— WORK TO BE COMPLETED —
Could you present each line of the data below as a Markdown table with the columns "Row" and "Line", numbering the rows, skipping blank lines, and leaving out the pictures?

— DATA FOR ANALYSIS —
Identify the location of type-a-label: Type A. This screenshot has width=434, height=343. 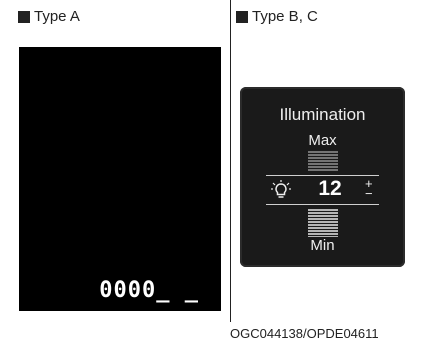
(57, 16).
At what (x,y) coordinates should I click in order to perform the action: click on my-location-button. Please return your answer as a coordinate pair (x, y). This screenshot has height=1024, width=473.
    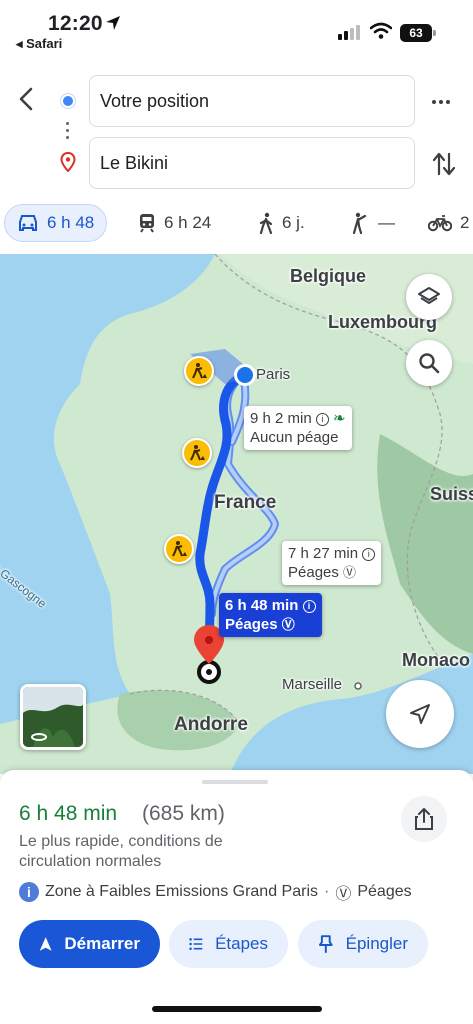
    Looking at the image, I should click on (420, 714).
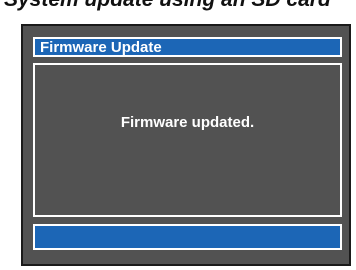 The height and width of the screenshot is (270, 356). Describe the element at coordinates (188, 237) in the screenshot. I see `status-bar` at that location.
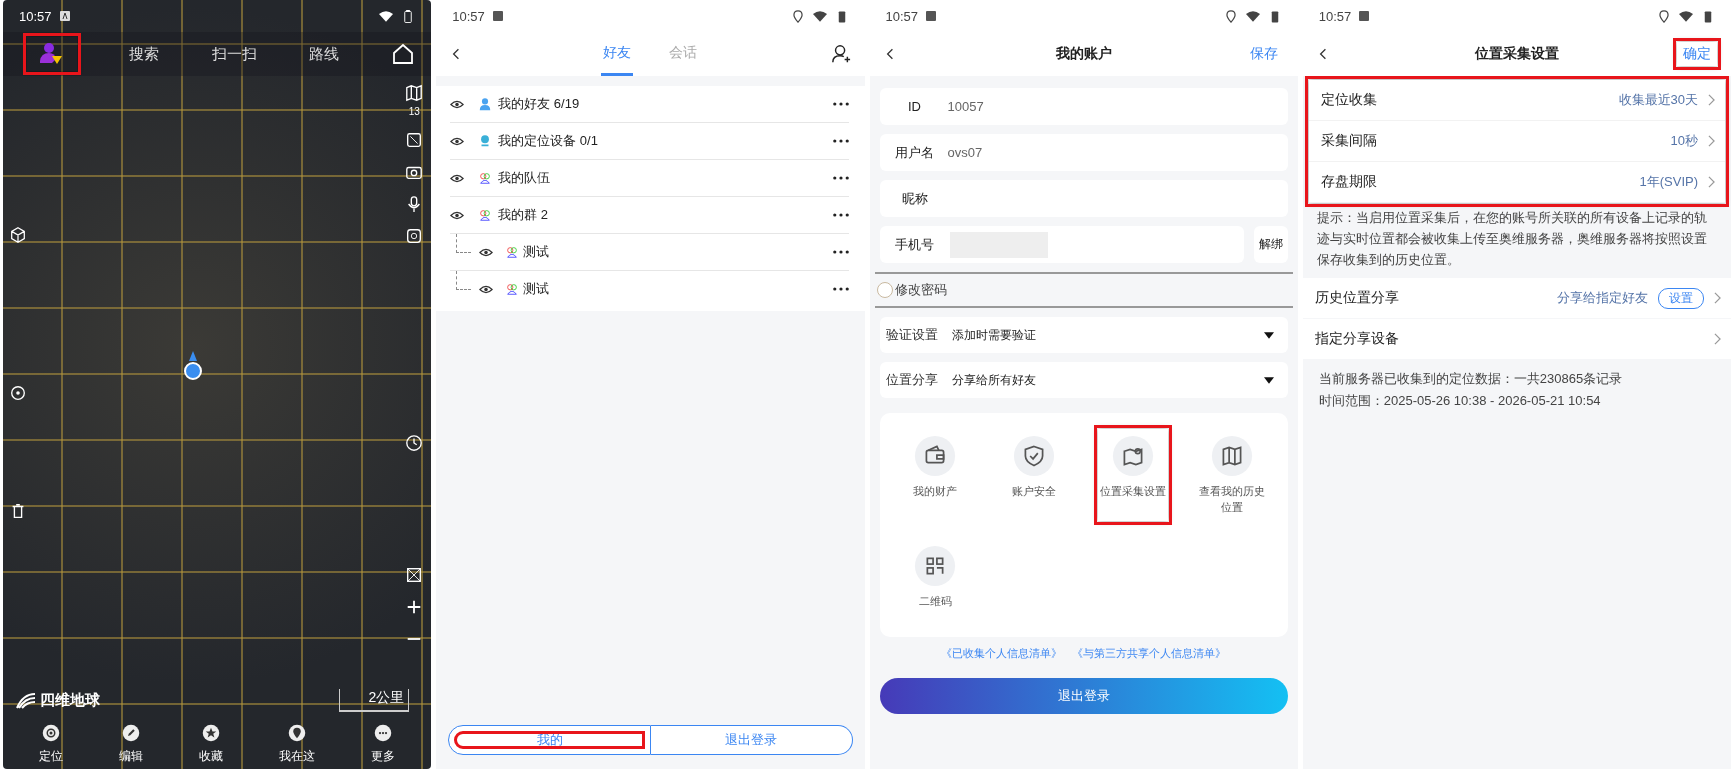 The height and width of the screenshot is (769, 1734). I want to click on nav-button: 更多, so click(384, 744).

— YOUR SOLUTION —
| Row | Line |
|---|---|
| 1 | Identify the location of type-a-label: Type A. This screenshot has width=434, height=343.  |
| 2 | (57, 16). |
| 3 | At what (x,y) coordinates should I click in order to perform the action: click on my-location-button. Please return your answer as a coordinate pair (x, y). This screenshot has height=1024, width=473. |
| 4 |     Looking at the image, I should click on (420, 714). |
| 5 |  The height and width of the screenshot is (270, 356). Describe the element at coordinates (188, 237) in the screenshot. I see `status-bar` at that location. |
| 6 |  The height and width of the screenshot is (769, 1734). I want to click on nav-button: 更多, so click(384, 744). |